小児慢性疲労症候群(CCFS;Childfood Chronic Fatigue Syndrome)は、国際診断基準によって診断される深刻な病気です。日本では平成13-15年度の厚生労働科学研究費補助金研究班兵庫県立リハビリテーション中央病院 子どもの睡眠と発達医療センターを中心に研究されてきました。

特に思春期の子どもに発症し、次のような症状が色濃く表れます。

◆極度の疲労
日常生活のちょっとした動作で疲れ果て、なかなか回復しない。

◆過眠型睡眠障害
なかなか寝つけず、朝起きられない概日リズム睡眠障害(睡眠覚醒スケジュール障害)。
総睡眠時間は10時間を超える。
典型例は睡眠相後退症候群(DSPS)と呼ばれる。

疼痛
頭痛、腹痛、眼痛、関節痛など。
場合によっては若年性線維筋痛症を併発する。

認知機能障害
集中力や記憶力が低下し、何も頭に入らない。
テレビや本を「見る」ことはできても「理解する」ことができない。
同時に2つ以上の情報処理ができず、大勢の人に対応できない。

さまざまな不定愁訴
起立性調節障害(OD)などの自律神経の障害、
ホルモン分泌が混乱する内分泌機能の障害、
インフルエンザや風邪のような症状が慢性的になる免疫機能の障害。

(不登校外来ー眠育から不登校病態を理解するp28,34,73,86などに基づく)

具体的な診断基準はこちらをご覧ください。

小児慢性疲労症候群(CCFS)・ 筋痛性脳脊髄炎(ME)の国際診断基準
小児慢性疲労症候群(CCFS)の診断基準は、まず2004年、厚生労働科研費研究班で国内の診断基準が作成されました。 その後、2005年、DS Bellにより、国際慢性疲労学会(I

CCFS は成人の慢性疲労症候群(CFS)に比べて、睡眠リズム障害との関連が指摘されています。

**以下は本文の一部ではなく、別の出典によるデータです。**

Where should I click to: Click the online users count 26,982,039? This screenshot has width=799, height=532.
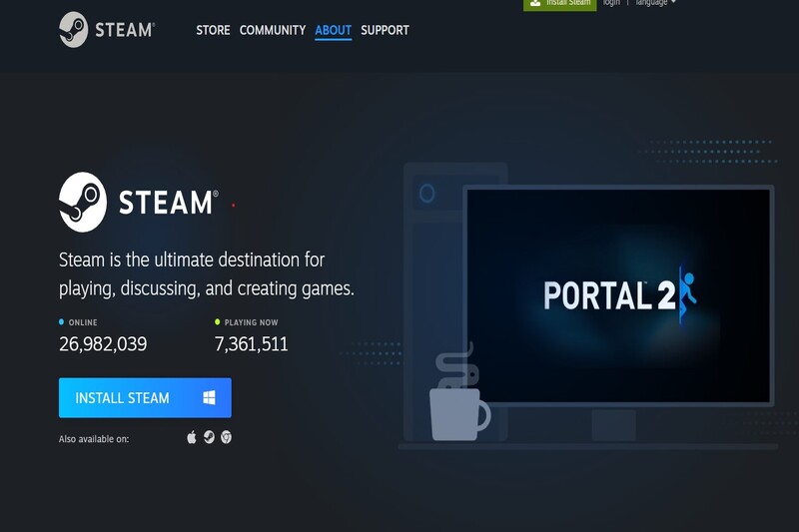pos(103,344)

また思春期に発症し、心の底では学校に行きたいと思っているのに、「不登校」「仮病」のレッテルを貼られてしまうという若者ならではの苦悩もつきものです。

このブログでは小児慢性疲労症候群(CCFS)についてさまざまな内容を書いています。以下は詳しい記事へのリンク集になっています。各項目は、+マークをクリックで展開します。

どんな病気か
CCFSとはどんな概念なのか詳しく解説しています。

子どもの慢性疲労症候群(CCFS)とは (1)どんな病気か?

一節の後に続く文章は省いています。